Census: St. Charles Co. leads in growth in Mo.
Thursday, March 14, 2013
By JIM SALTER
ST. LOUIS (AP) — Missouri’s population is growing, but very slowly, according to new estimates released Thursday by the U.S. Census Bureau.
The census data show that Missouri’s population grew by about 13,000 to 6,021,988 in the one-year period ending July 1. St. Charles led all Missouri counties with a gain of 3,685 residents. Greene County was next with a gain of 3,255, followed by Boone County (increase of 2,614) and two Kansas City-area counties — Clay (up 2,456) and Jackson (up 2,077).
St. Louis County’s population rose 1,117 to put it back over the 1 million mark. But it didn’t keep up with its neighbor to the west.
St. Charles County has been growing at a fast rate since the end of World War II and now has nearly 370,000 residents, according to the census. In 1950, it had fewer than 30,000 residents.
Economic opportunity is important, St. Charles County Executive Steve Ehlmann said, noting the growth of business and industry in and near St. Charles County. “I think they’re moving to where the jobs are,” he said.

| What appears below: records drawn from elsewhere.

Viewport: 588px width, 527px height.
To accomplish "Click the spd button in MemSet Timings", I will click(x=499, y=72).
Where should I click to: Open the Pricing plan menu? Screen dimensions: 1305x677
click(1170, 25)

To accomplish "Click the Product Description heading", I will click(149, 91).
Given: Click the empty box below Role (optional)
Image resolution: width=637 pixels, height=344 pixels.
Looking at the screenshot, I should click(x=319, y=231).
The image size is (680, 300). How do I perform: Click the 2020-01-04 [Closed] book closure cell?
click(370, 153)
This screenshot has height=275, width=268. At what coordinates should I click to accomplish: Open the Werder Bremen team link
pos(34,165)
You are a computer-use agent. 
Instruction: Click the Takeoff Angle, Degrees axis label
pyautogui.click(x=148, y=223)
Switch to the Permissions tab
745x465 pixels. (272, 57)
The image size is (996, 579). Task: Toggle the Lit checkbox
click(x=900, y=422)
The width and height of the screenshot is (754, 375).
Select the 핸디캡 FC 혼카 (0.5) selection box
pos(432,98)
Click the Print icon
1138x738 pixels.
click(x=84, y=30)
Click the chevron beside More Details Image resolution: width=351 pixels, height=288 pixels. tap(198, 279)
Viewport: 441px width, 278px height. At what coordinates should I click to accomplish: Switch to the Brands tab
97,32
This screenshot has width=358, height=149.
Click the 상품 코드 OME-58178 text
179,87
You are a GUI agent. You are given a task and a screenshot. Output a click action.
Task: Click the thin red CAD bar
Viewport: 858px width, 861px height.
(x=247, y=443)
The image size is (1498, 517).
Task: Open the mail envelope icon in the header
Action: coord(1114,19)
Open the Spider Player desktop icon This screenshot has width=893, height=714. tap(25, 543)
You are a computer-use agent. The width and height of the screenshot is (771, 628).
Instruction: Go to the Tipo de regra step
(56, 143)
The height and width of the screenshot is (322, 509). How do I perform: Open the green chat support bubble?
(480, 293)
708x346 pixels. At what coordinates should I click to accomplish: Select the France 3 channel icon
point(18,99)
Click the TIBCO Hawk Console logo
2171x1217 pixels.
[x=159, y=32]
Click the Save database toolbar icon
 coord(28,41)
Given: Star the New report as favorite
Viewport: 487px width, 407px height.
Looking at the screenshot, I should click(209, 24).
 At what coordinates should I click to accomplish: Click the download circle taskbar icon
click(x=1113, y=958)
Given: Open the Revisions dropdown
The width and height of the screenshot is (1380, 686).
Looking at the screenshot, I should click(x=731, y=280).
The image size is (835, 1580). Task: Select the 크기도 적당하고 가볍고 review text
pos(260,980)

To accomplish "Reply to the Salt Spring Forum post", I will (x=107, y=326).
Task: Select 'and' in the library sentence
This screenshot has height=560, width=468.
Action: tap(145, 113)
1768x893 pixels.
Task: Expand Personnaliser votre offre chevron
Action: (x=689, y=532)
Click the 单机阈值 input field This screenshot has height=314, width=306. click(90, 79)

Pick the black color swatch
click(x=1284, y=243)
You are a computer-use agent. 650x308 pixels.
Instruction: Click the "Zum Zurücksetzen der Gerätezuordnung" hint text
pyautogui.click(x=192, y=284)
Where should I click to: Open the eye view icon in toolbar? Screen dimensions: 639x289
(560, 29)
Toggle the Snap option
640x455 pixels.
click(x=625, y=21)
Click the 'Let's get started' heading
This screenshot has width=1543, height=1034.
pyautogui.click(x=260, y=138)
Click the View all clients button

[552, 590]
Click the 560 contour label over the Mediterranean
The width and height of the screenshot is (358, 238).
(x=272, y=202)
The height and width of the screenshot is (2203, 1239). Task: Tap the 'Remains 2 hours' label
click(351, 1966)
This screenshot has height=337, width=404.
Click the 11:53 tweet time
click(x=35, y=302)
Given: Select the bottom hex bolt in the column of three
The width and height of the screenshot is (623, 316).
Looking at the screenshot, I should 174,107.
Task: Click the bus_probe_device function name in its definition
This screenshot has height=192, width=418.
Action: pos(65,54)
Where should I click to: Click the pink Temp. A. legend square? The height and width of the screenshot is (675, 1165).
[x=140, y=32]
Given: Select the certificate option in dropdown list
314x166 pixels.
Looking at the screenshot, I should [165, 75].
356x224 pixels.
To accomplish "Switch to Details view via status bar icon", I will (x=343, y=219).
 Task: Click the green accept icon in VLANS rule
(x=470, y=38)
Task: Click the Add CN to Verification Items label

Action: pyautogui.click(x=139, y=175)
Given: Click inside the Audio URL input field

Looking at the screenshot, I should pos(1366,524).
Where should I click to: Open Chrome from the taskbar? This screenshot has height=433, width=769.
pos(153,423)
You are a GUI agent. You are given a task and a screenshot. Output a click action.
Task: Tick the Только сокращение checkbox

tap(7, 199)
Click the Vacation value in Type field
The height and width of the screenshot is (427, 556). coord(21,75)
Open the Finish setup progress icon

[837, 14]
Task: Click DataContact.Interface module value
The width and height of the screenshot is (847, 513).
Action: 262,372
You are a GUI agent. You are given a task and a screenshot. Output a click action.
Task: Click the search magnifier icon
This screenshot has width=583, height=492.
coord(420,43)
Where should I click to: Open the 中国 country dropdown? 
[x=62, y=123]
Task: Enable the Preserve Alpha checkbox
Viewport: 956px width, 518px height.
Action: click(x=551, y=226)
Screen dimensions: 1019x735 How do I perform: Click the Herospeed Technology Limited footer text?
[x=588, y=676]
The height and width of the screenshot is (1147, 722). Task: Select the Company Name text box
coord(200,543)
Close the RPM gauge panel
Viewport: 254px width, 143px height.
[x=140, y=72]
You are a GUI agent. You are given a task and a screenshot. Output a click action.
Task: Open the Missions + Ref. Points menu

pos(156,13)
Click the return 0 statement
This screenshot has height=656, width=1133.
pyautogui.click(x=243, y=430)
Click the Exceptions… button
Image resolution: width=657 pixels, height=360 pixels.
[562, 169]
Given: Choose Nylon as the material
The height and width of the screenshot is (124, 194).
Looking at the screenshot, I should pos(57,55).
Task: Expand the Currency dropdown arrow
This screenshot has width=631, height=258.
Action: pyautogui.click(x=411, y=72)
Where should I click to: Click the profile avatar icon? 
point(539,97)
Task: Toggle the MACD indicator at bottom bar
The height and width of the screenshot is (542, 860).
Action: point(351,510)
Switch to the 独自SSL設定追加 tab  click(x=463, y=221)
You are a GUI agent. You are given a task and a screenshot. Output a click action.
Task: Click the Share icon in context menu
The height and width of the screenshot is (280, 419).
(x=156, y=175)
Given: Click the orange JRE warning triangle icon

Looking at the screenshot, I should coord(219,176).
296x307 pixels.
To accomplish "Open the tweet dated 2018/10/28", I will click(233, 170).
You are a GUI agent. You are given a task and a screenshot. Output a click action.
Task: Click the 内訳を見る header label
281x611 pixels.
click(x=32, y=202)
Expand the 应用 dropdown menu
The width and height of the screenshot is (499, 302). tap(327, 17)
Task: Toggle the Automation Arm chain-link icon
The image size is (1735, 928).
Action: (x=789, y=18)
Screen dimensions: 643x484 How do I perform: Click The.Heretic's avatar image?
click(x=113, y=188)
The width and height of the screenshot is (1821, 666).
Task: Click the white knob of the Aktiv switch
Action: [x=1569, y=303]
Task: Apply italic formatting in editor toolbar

Ehlmann said good schools and safe neighborhoods also are important factors.
Jasper County, still recovering from the devastating Joplin tornado of two years ago, had the biggest loss. The Census said the county’s population dropped by 2,576 residents.
Troy Bolander, planning and community development director for the city of Joplin, believes the town’s population is actually starting to turn around. Joplin had just over 50,000 residents before the May 22, 2011, tornado that wiped out about one-third of the homes in the community. City officials believe the population over the next year or so dropped by around 5 percent. Now, Bolander believes people are coming back.
“What we’re seeing on the ground is very encouraging,” Bolander said, noting that building permits and utility hook-ups are rising. “Even the school district has indicated to us that they’re almost at their pre-tornado level.”
Some of Missouri’s smallest counties got even smaller. Holt County in northwest Missouri lost 3.3 percent of its population, dropping to just 4,655 residents, according to the census. Dade County in southwest Missouri had a drop of 2.8 percent. Stone County, the state’s smallest county, lost 2.6 percent of its population and now has barely 2,000 residents.
Holt County Commissioner Bill Gordon said there simply aren’t enough jobs to keep retain young people.
“A lot of these kids get out of school and go to the cities where they can find jobs,” Gordon said. “Farming has changed — there are fewer and fewer family farms like there used to be.”
The new data showed that St. Louis’ population, which has dropped steadily since the mid-1900s, fell by another 391 to 318,563.
The census numbers are subject to revision.